Part of a data file:
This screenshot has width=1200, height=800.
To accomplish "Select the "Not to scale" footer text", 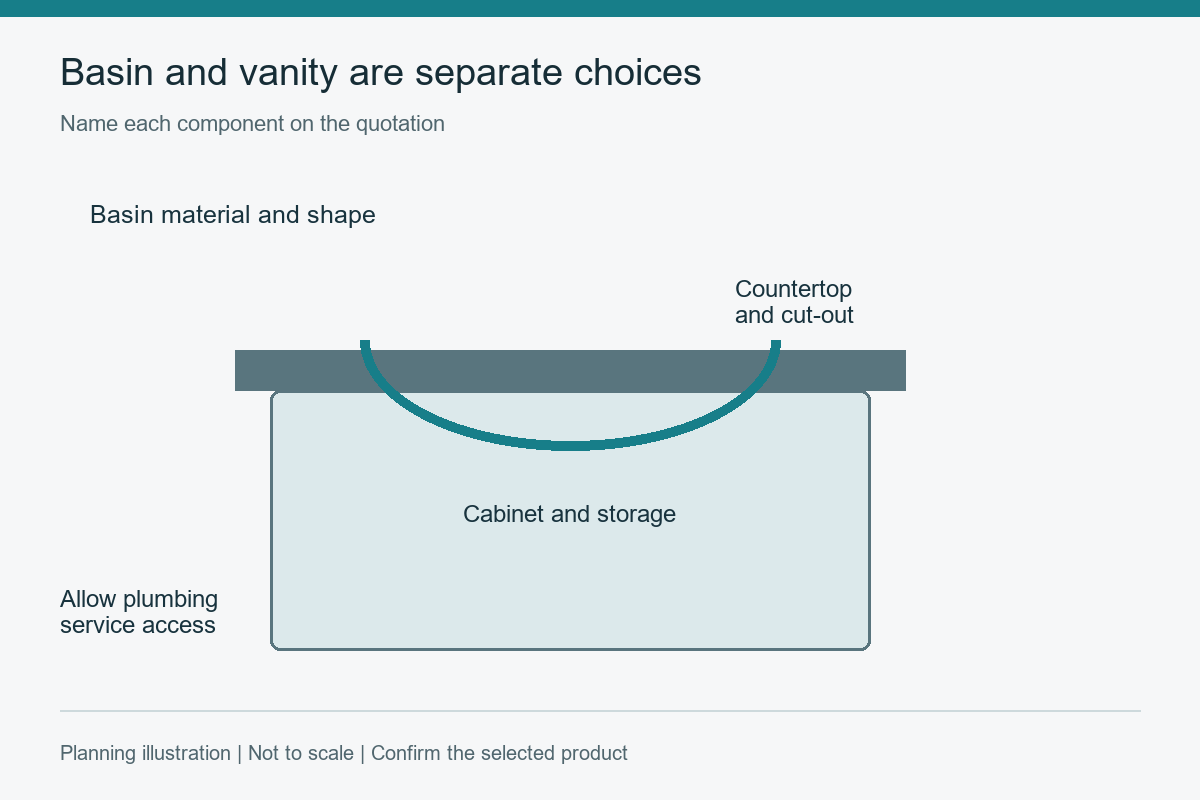I will point(301,753).
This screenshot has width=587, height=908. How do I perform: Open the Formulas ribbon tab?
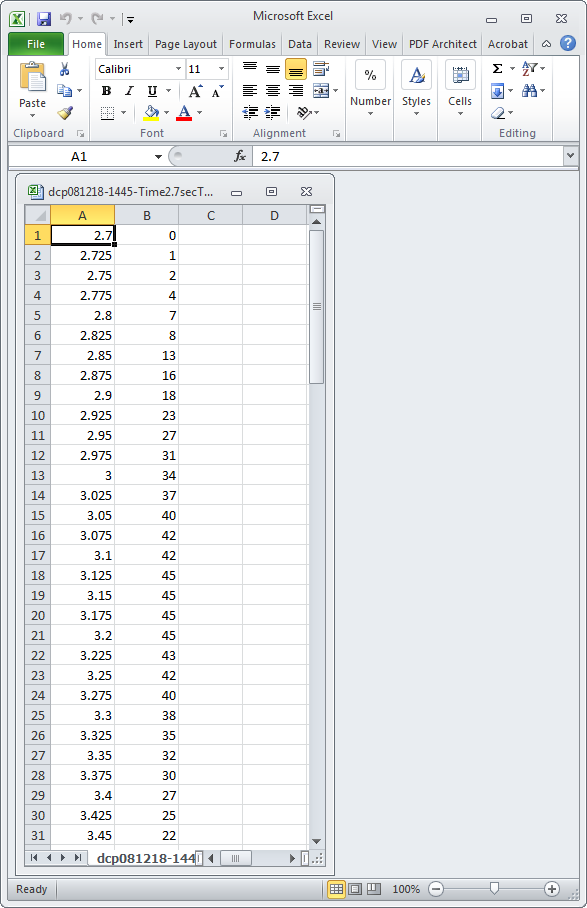click(x=252, y=44)
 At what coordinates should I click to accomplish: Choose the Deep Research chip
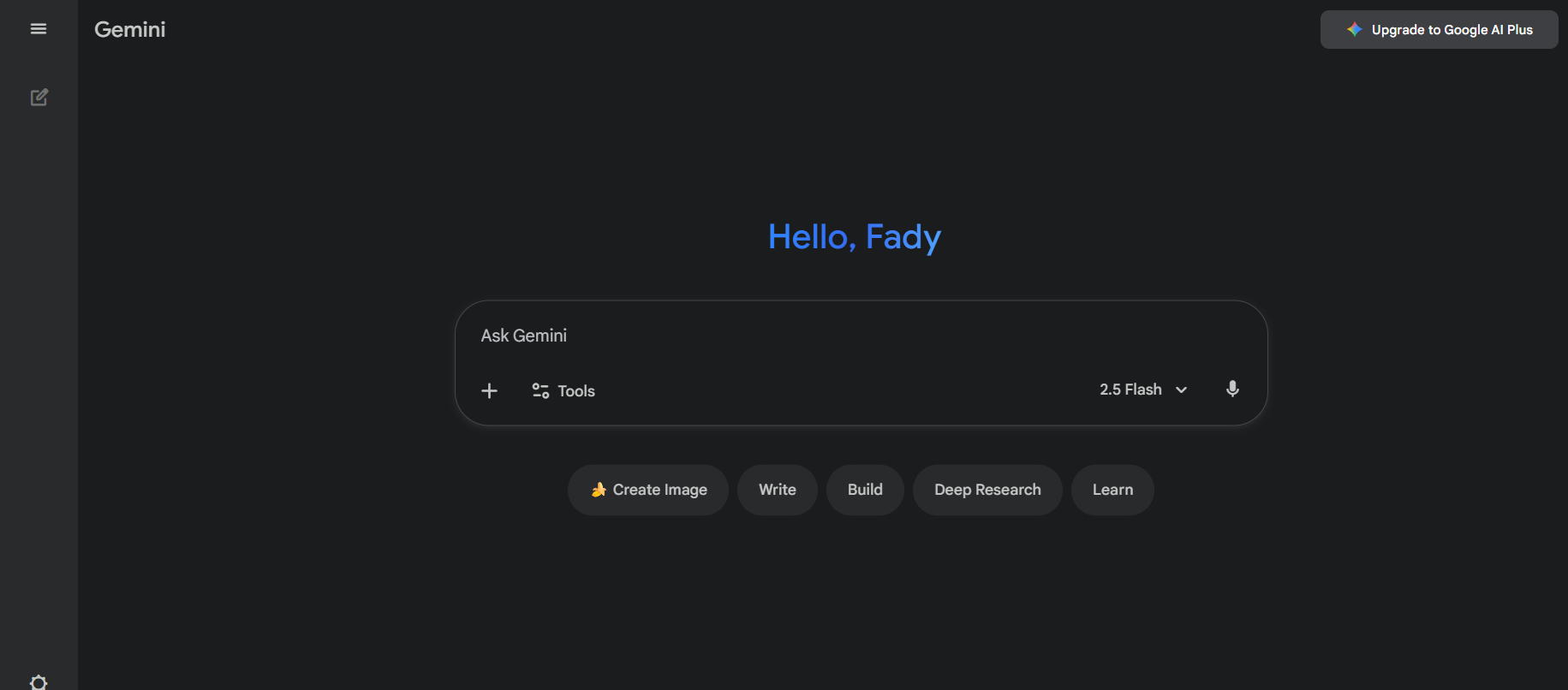987,490
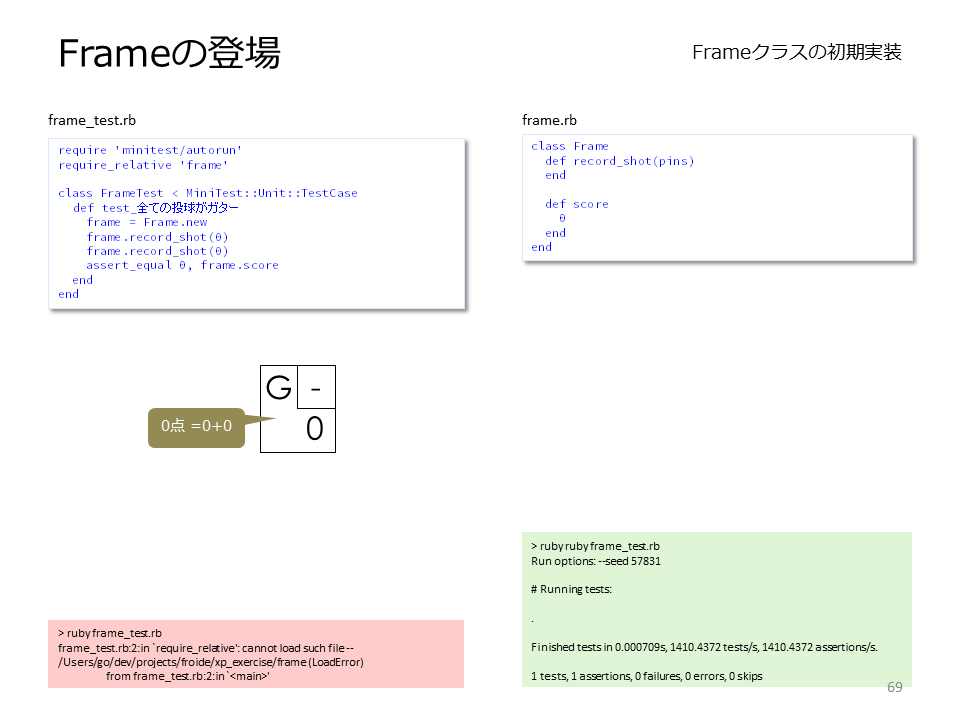The image size is (960, 720).
Task: Click the dash box in the bowling frame
Action: tap(316, 387)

__Prompt__. Copy the records exactly, starting with the line that contains "At what coordinates" and going on through the final line of the records. Leave the pictures out of your copy.

__Task answer__.
 At what coordinates should I click to accomplish: Choose the Deep Research chip
987,490
The image size is (960, 720).
Task: Click the dash box in the bowling frame
Action: tap(316, 387)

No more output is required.